Document text:
Chapman will likely make three or four rehab appearances, but the particulars and exact plan remain fluid.
"We're going to get through one at a time," manager Bryan Price said on Wednesday. "We have a schedule. We have a template. We're not going through this blindly. We'd just like to see him go out there and pitch in a game before we announce any further outings. I think that's the responsible thing to do.
"I don't want to put something out in front of him that he can't live up to or isn't ready and everyone sees it as a setback when it's really not."
Chapman has had three live batting practice sessions against Reds hitters, including one on Tuesday, and has encountered no difficulties. On Wednesday, he took pitchers' fielding drills for the first time.
It is likely Chapman will start the majority of the rehab games, mostly so the club can guarantee when he'll be pitching. Price did not feel it was necessary for Chapman to work in any save situations or close a game.
"He's going to come out of the bullpen at least once in what should be roughly four outings," Price said. "At the tail end of the rehab, we'll bring him into a game coming out of the bullpen. The ninth inning, I don't think has a great deal of relevance to it. There's no way to guarantee there will be a save opportunity."
Heisey coming through in a pinch
CINCINNATI -- Reds fourth outfielder Chris Heisey has been big as a pinch-hitter during his big league career, and his numbers this season reflect his prowess in that role. Heisey came into Wednesday leading the Major Leagues with four hits and six RBIs as a pinch-hitter.
During Tuesday's 3-2 Reds win over the Cubs, Heisey had the game-winning hit with a RBI single in the sixth inning off of Jeff Samardzija while pinch-hitting for pitcher Alfredo Simon.
"I do have  pinch-hit at-bats, I saw. I was surprised," Heisey said. "That's a lot of pinch-hit at-bats. I did have success right away. That could be why I have confidence doing it. My first week in the big leagues, I had a game-tying home run off of Billy Wagner [on May 19, 2010]. I was like 'Maybe I can do this.' I'm prepared. I go in there. I know what the pitcher has got. I go in there and compete and try to put a good swing on it."
The approach at the plate isn't varied for Heisey between starting or coming off of the bench.
"Zero. I'm aggressive starting or pinch-hitting," Heisey said. "That's how I've always been as a pinch-hitter. I've never been a guy that works walks, sometimes to a fault. I don't want to ever take my aggressiveness away because I like that fastball.

Directive A:
Name every person the Reds report mentions by name.
Directive B:
From the Reds report, copy word for word the passage that runs from "During Tuesday's 3-2" to "pitcher Alfredo Simon.".

Data lines:
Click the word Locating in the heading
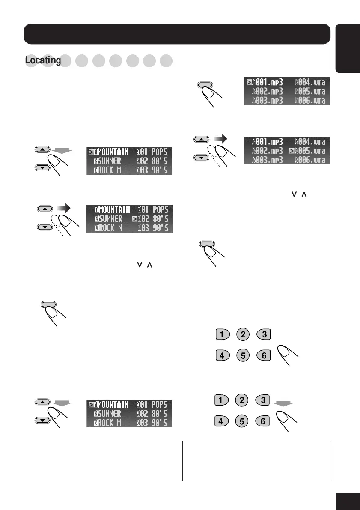click(x=43, y=61)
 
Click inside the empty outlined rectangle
click(x=256, y=461)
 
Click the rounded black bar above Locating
click(x=176, y=34)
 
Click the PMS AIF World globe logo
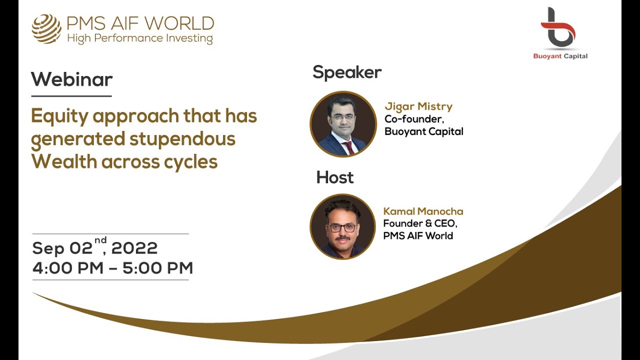(x=46, y=28)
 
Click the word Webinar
(x=72, y=80)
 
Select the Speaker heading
(x=347, y=72)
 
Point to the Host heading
(x=334, y=178)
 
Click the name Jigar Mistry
(x=418, y=106)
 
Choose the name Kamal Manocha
(x=423, y=212)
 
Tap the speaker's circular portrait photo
(x=343, y=124)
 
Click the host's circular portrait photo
(x=342, y=226)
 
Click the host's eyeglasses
(x=342, y=228)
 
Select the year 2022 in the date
(x=134, y=248)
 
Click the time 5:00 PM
(x=158, y=268)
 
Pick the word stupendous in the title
(x=182, y=139)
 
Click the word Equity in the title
(x=60, y=116)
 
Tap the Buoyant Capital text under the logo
(x=560, y=56)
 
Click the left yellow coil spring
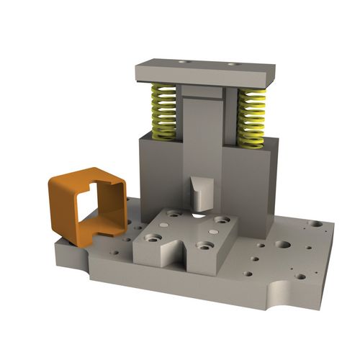pos(163,112)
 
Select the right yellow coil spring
pos(251,117)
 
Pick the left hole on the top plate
pos(186,62)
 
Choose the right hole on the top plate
pos(232,64)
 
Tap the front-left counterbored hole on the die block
pos(153,237)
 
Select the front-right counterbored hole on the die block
pos(205,246)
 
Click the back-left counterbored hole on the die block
pos(174,213)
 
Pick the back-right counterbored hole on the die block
pos(222,220)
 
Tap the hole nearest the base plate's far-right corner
pos(315,224)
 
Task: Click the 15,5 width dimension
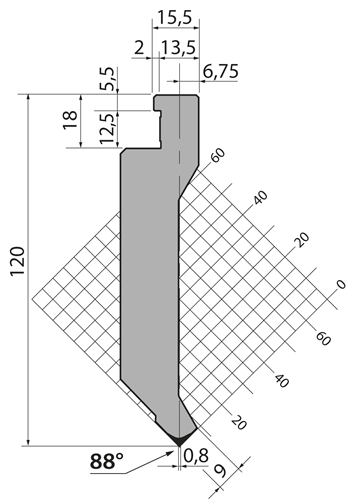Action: click(x=175, y=17)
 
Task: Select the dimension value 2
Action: click(x=139, y=48)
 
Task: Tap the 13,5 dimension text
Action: click(x=178, y=48)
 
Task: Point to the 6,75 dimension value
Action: click(x=221, y=71)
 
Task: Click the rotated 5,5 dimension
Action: click(x=108, y=79)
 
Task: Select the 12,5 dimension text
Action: click(x=108, y=129)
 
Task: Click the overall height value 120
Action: click(x=18, y=262)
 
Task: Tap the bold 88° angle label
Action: click(x=107, y=462)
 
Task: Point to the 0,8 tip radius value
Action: click(x=196, y=455)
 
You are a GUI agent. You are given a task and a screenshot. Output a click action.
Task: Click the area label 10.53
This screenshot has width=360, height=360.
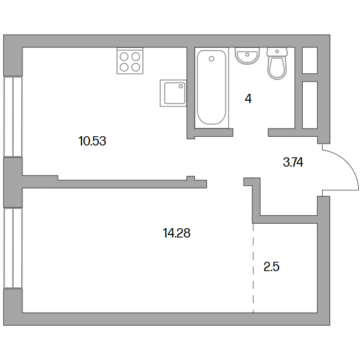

Solution A:
Chapman, Bryan Price, Chris Heisey, Jeff Samardzija, Alfredo Simon, Billy Wagner

Solution B:
During Tuesday's 3-2 Reds win over the Cubs, Heisey had the game-winning hit with a RBI single in the sixth inning off of Jeff Samardzija while pinch-hitting for pitcher Alfredo Simon.